Some Europeans have been loudly urging Obama to start his noble nuke-scrapping by removing the some 200 tactical bombs the U.S. warehouses in Belgium, Britain, Germany, Italy, the Netherlands and Turkey. These weapons -- gravity bombs rather than intercontinental ballistic missiles -- are designed for use in the European theater. German Chancellor Angela Merkel, a key U.S. ally, vowed last autumn that her government would seek to persuade the U.S. to remove all nuclear weapons from German soil. It's a point that Germany's foreign minister, Guido Westerwelle, never tires of pressing.
Indeed, Westerwelle this week leavened his praise for Obama's historic steps toward nuclear disarmament with a message closer to home. The changes in U.S. nuclear strategy, he said, "open new possibilities for a reduction of the so-called tactical nuclear weapons in Europe and as a result the withdrawal of these weapons from Germany."
But that is not explicitly part of the U.S. plan. Reducing the dangers of nuclear war is just one part of the Nuclear Posture Review (NPR), which President Obama unveiled this week; the U.S. also pledges in the document to maintain a credible nuclear deterrent. And it defers any decision about the weapons based in Europe to NATO, which will meet to discuss the issue for the first time later this month in Tallinn, Estonia.
In one respect, it is only on the surface that the U.S. leaves the future of European-based nuclear weapons up to the alliance itself. The NPR also commits the U.S. to funding an upgrade of F-35 aircraft to allow them to deliver tactical nuclear bombs -- "specifically B61 gravity bombs," which make up the U.S.-owned NATO nuclear arsenal in Europe, says Damon Wilson, a former director on the National Security Council and NATO expert at the Atlantic Council, a think tank.
While the NPR does not specifically address the debate within NATO, Wilson wrote on the Atlantic Council's blog that explicit U.S. commitments to a forward-deployed nuclear force in Europe mean Obama has no intention of withdrawing these weapons from Europe on his watch. The Germans don't like that.
Until now, U.S. policy regarding its nukes in Europe has been divided. Some officials close to Obama have sided with Europe's doves -- which now include conservatives like Merkel -- in calling for their removal. Hardliners at the Pentagon have insisted that the U.S. retain its tactical weapons and focus the debate instead on the much larger number of Russian tactical nukes able to be deployed to Europe (though they are no longer based, for obvious reasons, in the former Warsaw Pact countries).
That confusion in U.S. policy left a vacuum that help fuel a debate in European capitals and led to the decision to put the issue on the agenda of the NATO summit in Tallinn. Now, Wilson says, the U.S. has finally outlined its position and is taking the lead within NATO.
"By the positions it has included in the NPR, the U.S. is putting down clear markers about how far it is willing to go," he says.
What this all means is that NATO could be headed for a turbulent debate over the next few months. The estimated 200 tactical nuclear weapons (some say there are many more) stationed in Europe are what remain of a nuclear force that was meant to deter the former Soviet Union from invading Western Europe during the Cold War.
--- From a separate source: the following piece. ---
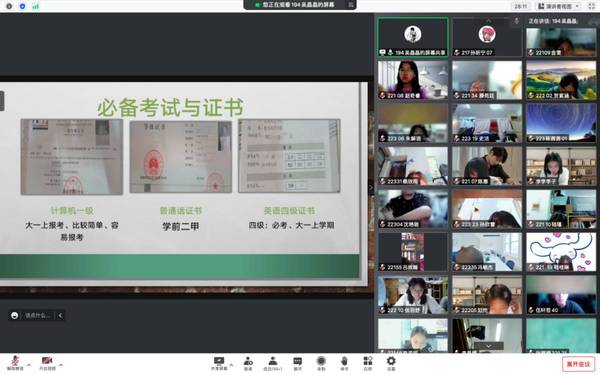Expand microphone options arrow
Screen dimensions: 600x375
tap(29, 365)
Like its predecessor, the Russian military is thought to have a substantial advantage in conventional military capabilities in Europe and also has an estimated 5,400 or more tactical nuclear weapons within reach of Europe.
Some Europeans argue that time has moved on and Russia no longer poses a threat to Western Europe. "Nuclear weapons as an instrument of deterrence are a relic of the past century," said Claudia Roth, a leader of the environmentalist Green Party in Germany.
If the U.S. is determined to keep its tactical nuclear weapons in Europe -- for which it has the support of key allies such as France -- Washington will have to find a way to defuse an almost certain conflict with Germany's foreign minister over the issue.
"Because of the territory that Westerwelle has staked out, they will have to show that they changed something, even if that change is just symbolic," Wilson says.
Europe itself is divided on the issue. Behind the scenes French officials are angry about the German position. In eastern Europe, where people still remember well the years of Soviet domination, there is also support for keeping U.S. nukes in Europe as a symbol of American commitment.
"In Germany, most people see these weapons as a relic of the past. But for historical reasons, people in Eastern Europe place greater emphasis on the need for these weapons as a sign of U.S. solidarity with Europe," says Oliver Schmidt, a security expert at the German Council on Foreign Relations.
The U.S. will have to balance those conflicting concerns once the glow fades over Obama's historic signature in Prague.